Kitty Donaldson and Thomas Seal
·3-min read

(Bloomberg) -- The U.K. is considering a ban on the installation of Huawei Technologies Co. 5G equipment as soon as next year to appease hawks pushing for tighter restrictions on the Chinese network equipment maker, according to people familiar with the matter.

Legislators from Prime Minister Boris Johnson’s Conservative Party are demanding the stricter rules as part of the price for backing telecommunications security legislation due in parliament next week.

The draft law will give parliament a chance to force carriers to replace 5G equipment well before a blanket ban is enforced in 2027. Any further installations of Huawei equipment by carriers would carry fines of as much as 10% of sales or 100,000 pounds a day ($133,000).

The government already set limits on telecom companies including BT Group Plc, Vodafone Group Plc and CK Hutchison Holdings Ltd.’s Three UK buying gear from Huawei that are set to kick in after December. However, there are no rules yet barring the companies from using Huawei equipment they already bought but haven’t yet installed.

Carriers have been stockpiling parts made by Huawei while sourcing alternatives. Stopping them using those stockpiled parts could increase their costs as they would be forced to speed up the overhaul of their networks, according to people familiar with phone companies’ plans.

Under the new proposal, that ban could come into force as soon as September next year, the people said, asking for anonymity as the talks are confidential.

A representative for the government’s Department for Digital, Culture, Media and Sport had no immediate comment.

“We will be working through the details of any planned rules restricting procurement or deployment of Huawei equipment,” said a BT spokesman. “We would encourage the Government to continue to take balanced and evidence-based decisions.”
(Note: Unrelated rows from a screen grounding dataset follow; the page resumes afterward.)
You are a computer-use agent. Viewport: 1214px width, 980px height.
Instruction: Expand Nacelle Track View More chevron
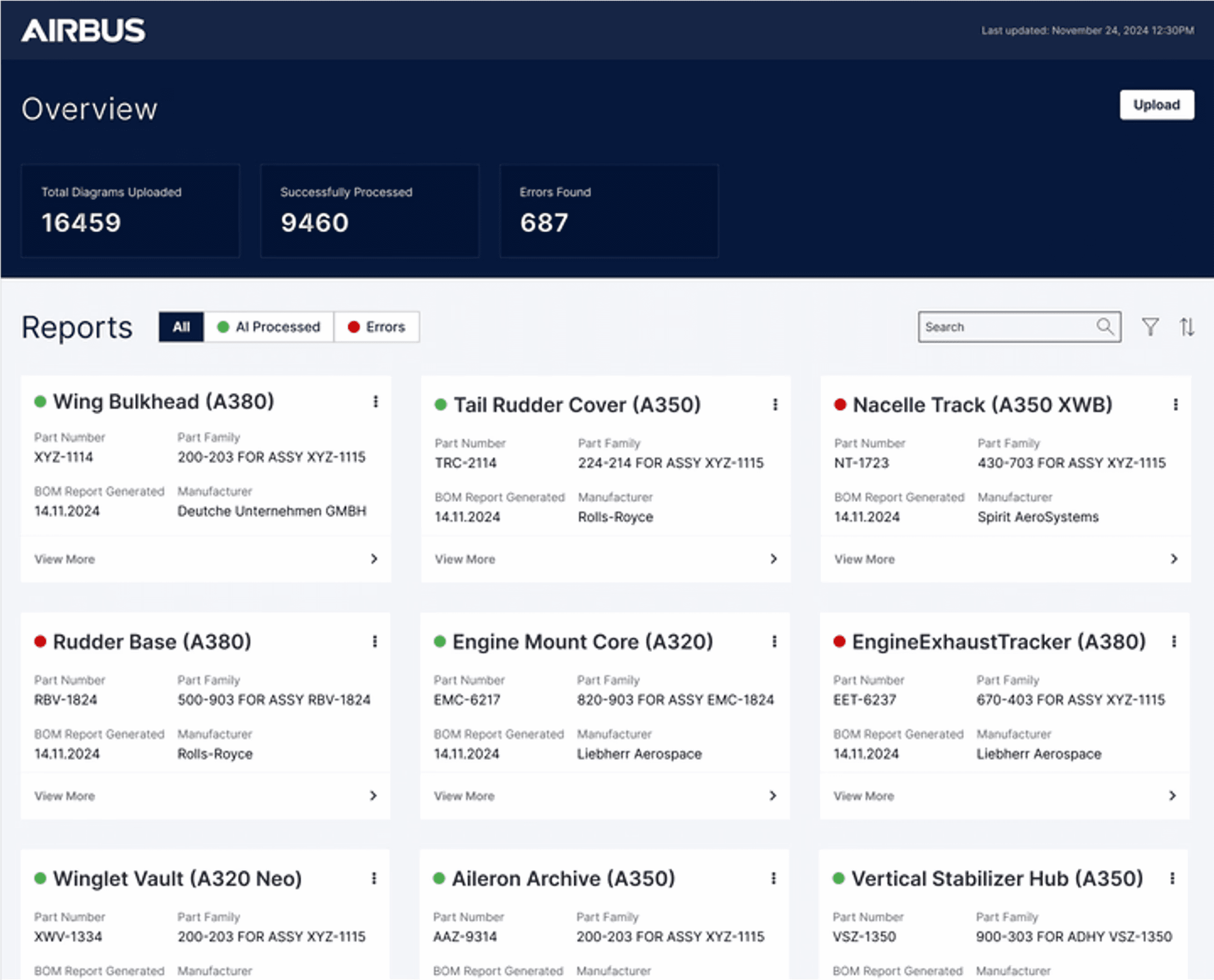click(1174, 558)
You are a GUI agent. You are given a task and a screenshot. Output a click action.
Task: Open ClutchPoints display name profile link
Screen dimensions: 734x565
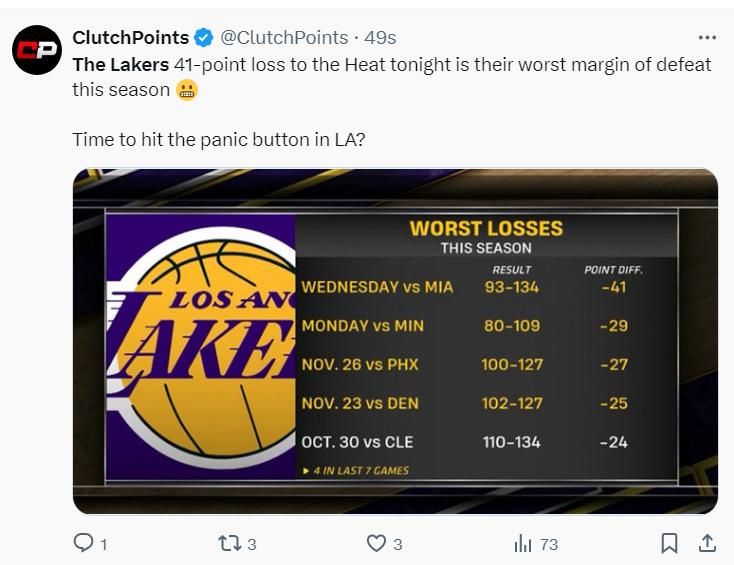[130, 38]
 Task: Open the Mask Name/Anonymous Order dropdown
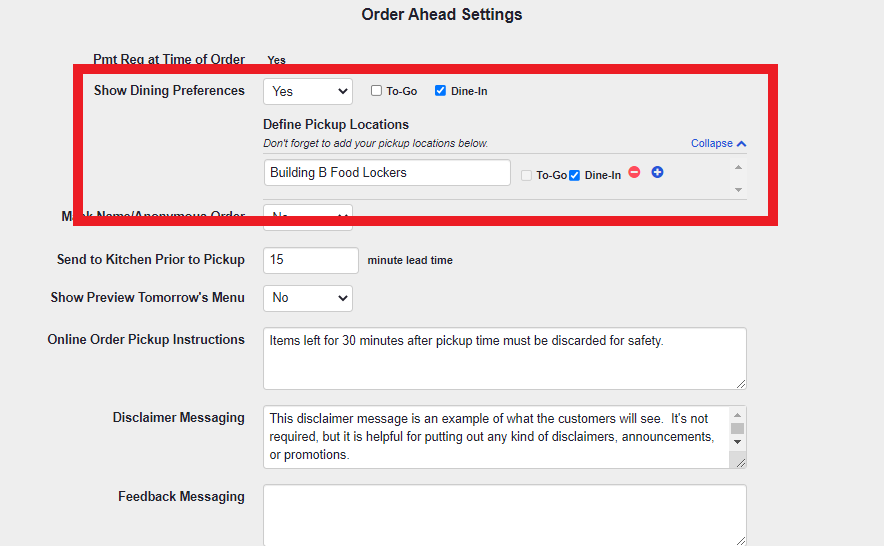(x=308, y=216)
In January, the U.K. granted Huawei a limited role in 5G networks, leading to a parliamentary rebellion. Prime Minister Boris Johnson reversed his position in July, after U.S. sanctions introduced in May affected Huawei’s supply chain. British officials said the change meant they were no longer able to guarantee the security of the Shenzhen company’s products.

The latest proposals may not go far enough for some lawmakers, who are calling for the government to consider forcing carriers to remove Huawei equipment from their 5G networks earlier than the current 2027 plan.

The current draft of the telecommunications bill grants the government broad powers to enforce a moratorium against Huawei, but leaves important details to be nailed down later on and doesn’t mention Huawei by name, angering potential Conservative rebels who want more specific commitments.

Lawmakers are set to debate the bill next week. The draft legislation proposes fines of as much as 10% of sales or 100,000 pounds a day ($133,000) for violations, which will apply to carriers including BT, Vodafone and CK Hutchison Holdings Ltd.’s Three UK.

The U.S. has campaigned for its allies to exclude Huawei on the grounds its proximity to China’s government constitutes an unacceptable security risk, which the company has denied.

Without Huawei, U.K. mobile networks will lean heavily on its Nordic rivals Nokia Oyj and Ericsson AB. The government is due to publish more details about diversifying the U.K. 5G supply chain in the next few weeks.